In order to create a mutually happy marriage, you have to have a concept of where you want your marriage to go in order to have a direction to move in. However, the concept of a vision can easily become confused with an idea. I would like to illustrate this with an example.

Suppose that I have a vision of having a happy, healthy, loving and intimate marriage relationship with my spouse. This is a good example of a vision statement. It does not describe specifics of what will happen and when it will happen. Rather, it describes a state of being. It describes how I want my marriage to feel and the basic vibe that I want to have in this relationship.

Of course, such fuzzy concepts might feel very good, but it does not give the mind much to work with in terms of what it should do to bring about this vision. This is where ideas come in. Ideas lay down the particulars of what you are going to do, when you are going to do it, and what results you expect to get. Ideas naturally flow out of a vision. You set the intention to go somewhere and your mind starts planning how to go about it.

This is where things can start to go wrong. Often the ideas do not work. They may have been predicated on assumptions that were not true, or perhaps they were just too ambitious or unrealistic. You start trying to put an idea into practice and right off the bat there are road blocks. The idea fails to deliver the results that you thought it would deliver.

The big mistake that many people make is to give up on the vision simply because their idea of how to accomplish it did not work. They decide that it is the vision that is faulty. They begin to knock down the vision to be something that is easier to achieve. This is commonly known as “settling”.

People who settle for mediocre visions lead mediocre lives and have mediocre marriages. If you want to have a marriage that is truly happy and fulfilling then you have to dare to dream big. Go ahead and envision what the ideal marriage would feel like. Be careful not to be too specific about details. The details can be worked out as you go. Stay focused on the quality of relationship that you want, and the rest will fall into place.

After that, you start experimenting. You start forming ideas about how to move toward your vision. When you think that you have a good idea, you go ahead and try it. If it fails, then you simply try something else. Perhaps you revise the original plan. Perhaps you scrap it and try something else altogether. The key here is to stay true to your vision, and allow the ideas about how to bring it about to change as required.

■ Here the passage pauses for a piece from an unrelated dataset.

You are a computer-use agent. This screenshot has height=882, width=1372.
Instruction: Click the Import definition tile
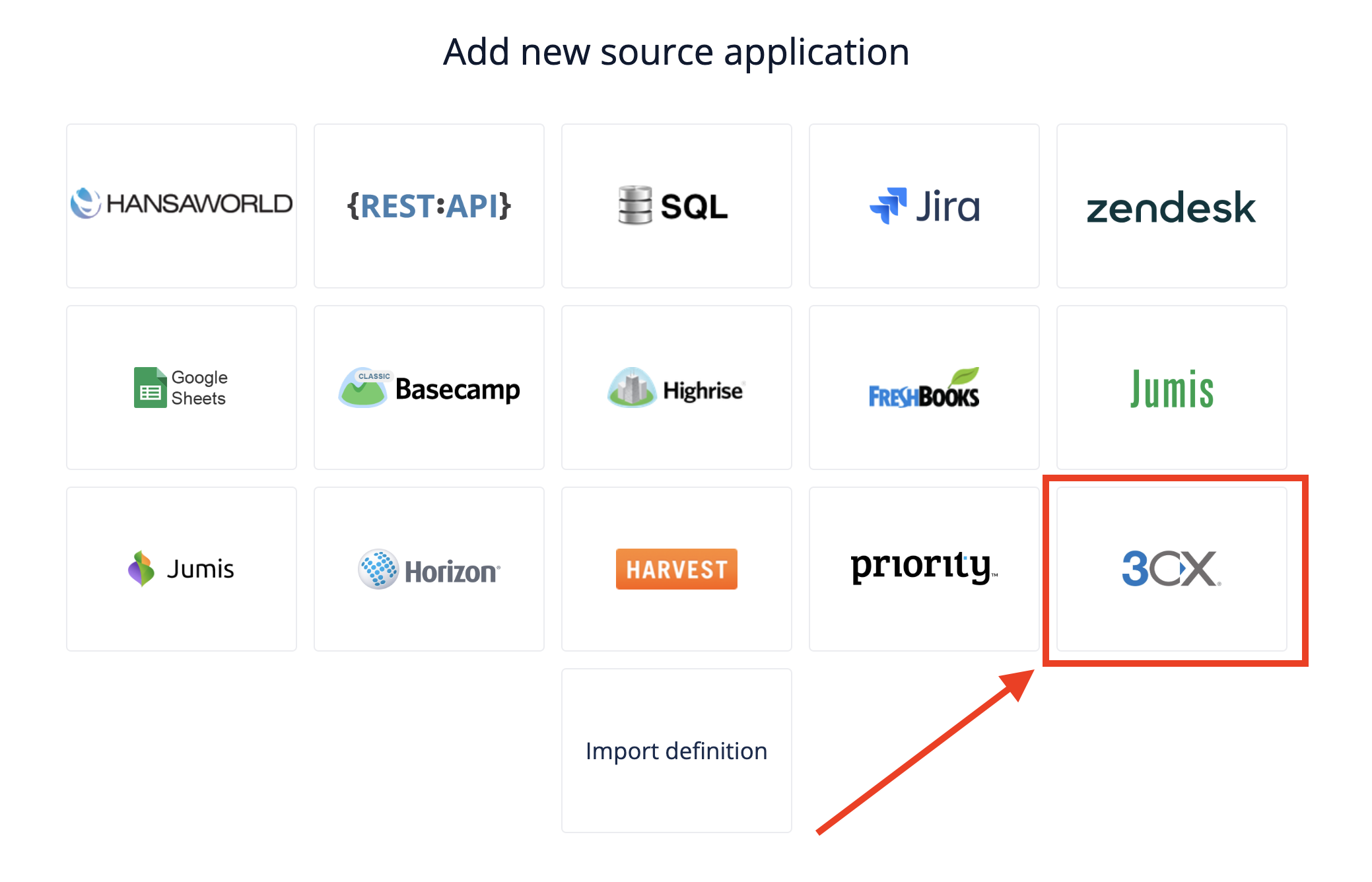677,751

This is where social conditioning can be your worst enemy. Many of us have conditioning that tells us that the details are very important. This conditioning dictates that there are certain things that must be true in order for a marriage to be happy. It may tell us that there are right ways to build a marriage and convince us that anything else is wrong.

You should understand that social conditioning is nothing but a set of possible ideas that are available to you. You can take them or leave them as you please. Whether or not a marriage is happy and fulfilling has absolutely nothing to do with rules and conditions. It has to do with the attitudes that the two partners bring to the relationships, and the unique gifts that they offer. The beauty of a marriage is in the vision that it serves, not the mechanics of how it comes about.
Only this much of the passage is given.